Devenir l’être humain qui est en vous. Devenez ce que vous êtes !

Publié par Elvire PROCHILO (TBS TOP EXECUTIVE CONSEIL, 2013) | N° 104 - 50 Nuances de Leadership

Embauché par son professeur de finance dès la fin de ses études en 1980, ce dernier lui a donné un message universel dans la transmission du savoir, la puissance intérieure : « Je vais t’aider à me rattraper et je vais continuer de courir ».


Pierre Hurstel
(TBS 1980)
Fondateur de Matière à réflexion, Président de TBS Education

 

Du grand groupe au cabinet de conseil indépendant pour mieux accompagner les dirigeants

Au rachat du cabinet pour lequel il travaille par Ernst & Young, il prend le relais de la Direction de l’audit. En tant qu’auditeur de banques mutualistes et coopératives, il observe des différences de pertinence de sa mission selon la taille des établissements, leur territoire d’implantation, le management ou encore la performance des salariés. Intrigué par l’influence de la personnalité du dirigeant sur la mission d’audit, il en déduit que ces profils ont un impact important sur l’audit. Du coup, il élabore une grille de compréhension du comportement des dirigeants avec un psychiatre pour enrichir la dimension technique de la mission d’audit.

Il assume son penchant pour le management des talents et part développer de nouvelles approches en leadership à Cleveland. Il devient, à son retour, DRH d’une BU à Paris, puis en France, en Europe du Sud et enfin DRH mondial d’Ernst & Young. C’est la dérivée naturelle du point de départ…

 

 

De la mission d’audit au management des ressources humaines

Quelques mois avant la crise 2008, il ressent la nécessité de revenir à une sobriété de moyens, à l’humilité, tant pour sa famille que pour lui-même. Il estime qu’il ne pourra pas poursuivre sa vie professionnelle avec les mêmes standards de confort.

○ ○ ○

• Exercice court: Selon le portrait de Pierre Hurstel, dans quelle ville part-il développer de nouvelles approches en leadership ?

• Données sources:
○ ○ ○

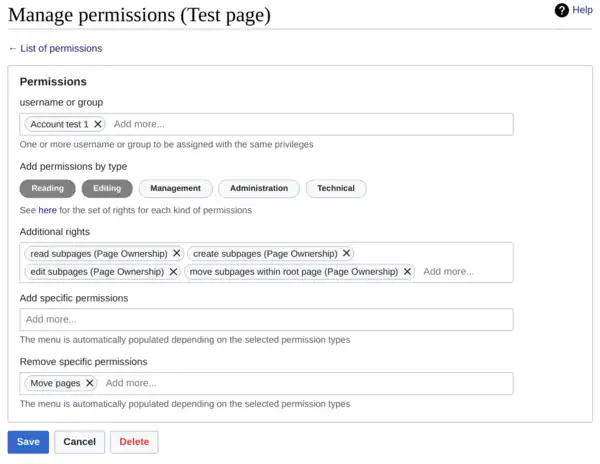Screen dimensions: 600x464
Task: Remove edit subpages right chip
Action: [x=173, y=271]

○ ○ ○

• Réponse rédigée: À Cleveland.